Wilford liked to experiment. One year as the grapes ripened he decided to use one end of our little cellar and put ice in sawdust to keep the grapes cool. Things worked out well. Ice froze on the reservoir early and was harvested into the cellar and sawdust. The grapes kept very well and we enjoyed them at Christmastime. The cellar was cooled for some of the hot weather.
Also in the cellar was a shelf on which the milk pans stood for the cream to rise. One day one of us found a mouse swimming in the milk and cream of one pan. Harry soon made a cupboard with screened doors — no more mice in the milk.
As I was sweeping the kitchen floor one day, I closed the door to sweep behind it — there lay a snake curled up. I ran screaming. The boys came and took it away.
The winters were very cold and severe, snow blizzards came our way very often. We loved walking over the fences when the snow drifted deep. Jack Frost painted beautiful pictures on my bedroom window. Often the howl of coyotes awakened me in the night, sounding just outside the house. I would pull the covers up closer, glad I was protected by four walls. Some evenings Mother would ask if I had fastened the chicken house door. If I had forgotten she would go with me while I took care of my duty. Coyotes loved a chicken when it was found unprotected — they found our ducks at the reservoir with the coop door unfastened and ate them — no more ducks.
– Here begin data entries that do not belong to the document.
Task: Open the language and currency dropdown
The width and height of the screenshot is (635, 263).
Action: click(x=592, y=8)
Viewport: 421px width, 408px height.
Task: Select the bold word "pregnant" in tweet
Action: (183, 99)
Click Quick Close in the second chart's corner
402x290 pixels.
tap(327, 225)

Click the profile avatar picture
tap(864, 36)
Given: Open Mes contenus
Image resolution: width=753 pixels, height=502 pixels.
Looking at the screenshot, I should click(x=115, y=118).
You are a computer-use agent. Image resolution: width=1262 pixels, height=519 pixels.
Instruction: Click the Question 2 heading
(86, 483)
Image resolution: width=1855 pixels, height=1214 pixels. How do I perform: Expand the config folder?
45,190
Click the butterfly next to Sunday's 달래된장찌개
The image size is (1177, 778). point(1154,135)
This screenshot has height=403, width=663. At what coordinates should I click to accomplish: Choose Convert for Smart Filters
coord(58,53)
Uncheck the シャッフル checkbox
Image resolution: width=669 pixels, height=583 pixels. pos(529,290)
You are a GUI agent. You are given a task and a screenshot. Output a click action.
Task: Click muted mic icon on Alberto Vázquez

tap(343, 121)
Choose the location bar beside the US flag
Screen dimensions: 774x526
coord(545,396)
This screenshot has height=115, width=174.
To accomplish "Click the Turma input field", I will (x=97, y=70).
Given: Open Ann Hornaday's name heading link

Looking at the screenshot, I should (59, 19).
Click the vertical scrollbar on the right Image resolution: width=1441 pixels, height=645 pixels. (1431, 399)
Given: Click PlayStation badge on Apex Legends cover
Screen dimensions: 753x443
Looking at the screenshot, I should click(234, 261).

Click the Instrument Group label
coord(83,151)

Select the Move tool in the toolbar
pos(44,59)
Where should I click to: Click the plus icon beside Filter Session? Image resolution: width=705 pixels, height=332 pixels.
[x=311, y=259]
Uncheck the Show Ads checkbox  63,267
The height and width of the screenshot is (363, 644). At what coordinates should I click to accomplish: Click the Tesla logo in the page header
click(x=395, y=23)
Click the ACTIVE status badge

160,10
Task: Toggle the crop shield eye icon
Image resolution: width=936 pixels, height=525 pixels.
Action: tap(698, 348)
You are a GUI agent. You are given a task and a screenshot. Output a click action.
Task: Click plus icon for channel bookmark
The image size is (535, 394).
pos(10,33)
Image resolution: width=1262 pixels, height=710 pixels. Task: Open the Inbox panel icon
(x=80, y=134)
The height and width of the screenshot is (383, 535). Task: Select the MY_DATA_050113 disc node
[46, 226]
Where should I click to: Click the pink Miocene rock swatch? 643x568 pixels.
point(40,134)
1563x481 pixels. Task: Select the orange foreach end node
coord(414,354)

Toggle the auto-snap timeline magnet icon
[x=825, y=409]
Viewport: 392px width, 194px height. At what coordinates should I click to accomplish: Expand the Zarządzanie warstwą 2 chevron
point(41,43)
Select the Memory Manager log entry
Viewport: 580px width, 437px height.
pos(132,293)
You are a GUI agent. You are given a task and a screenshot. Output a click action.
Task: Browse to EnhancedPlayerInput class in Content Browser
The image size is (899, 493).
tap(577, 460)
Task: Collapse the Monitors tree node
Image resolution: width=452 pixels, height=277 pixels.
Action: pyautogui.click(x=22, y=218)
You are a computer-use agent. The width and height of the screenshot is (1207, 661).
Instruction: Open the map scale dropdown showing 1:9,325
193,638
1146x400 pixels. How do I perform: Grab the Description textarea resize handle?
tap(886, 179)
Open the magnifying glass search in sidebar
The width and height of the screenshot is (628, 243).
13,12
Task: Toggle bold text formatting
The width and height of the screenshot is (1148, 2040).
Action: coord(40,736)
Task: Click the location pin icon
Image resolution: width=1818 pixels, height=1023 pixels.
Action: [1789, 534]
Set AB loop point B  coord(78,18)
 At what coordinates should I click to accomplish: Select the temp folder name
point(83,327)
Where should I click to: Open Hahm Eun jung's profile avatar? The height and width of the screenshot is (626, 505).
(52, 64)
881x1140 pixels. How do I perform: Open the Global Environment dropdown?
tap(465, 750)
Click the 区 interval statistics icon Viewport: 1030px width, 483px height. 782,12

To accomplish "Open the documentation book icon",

Father loved music and had Annie learn to play the violin as a young girl in England. Ernest, also, had violin lessons while we lived at the mountain home. Father had a concertina which he played, sometimes on a summer evening outdoors. To me it was lovely. He sang in the ward choir while living in the Whittier Ward in Salt Lake City.
Later I started working at the cannery: the only work for the summer weeks from fruit season until time to go to school. Some years we did peaches and apricots, but always tomatoes. We — the boys, Alf, Wilford, and Ernest and I — were always two weeks late starting school. I did not catch up too well. I did get by — just. The boys had no difficulty catching up, being excellent students. Father worked at the cannery too, and many nights he worked late. I would take the horse and buggy and his supper down to him and wait for him to go home. I learned to hitch up and unhitch the horse in record time. I seemed to be Father’s right hand man. The boys always had other things to do?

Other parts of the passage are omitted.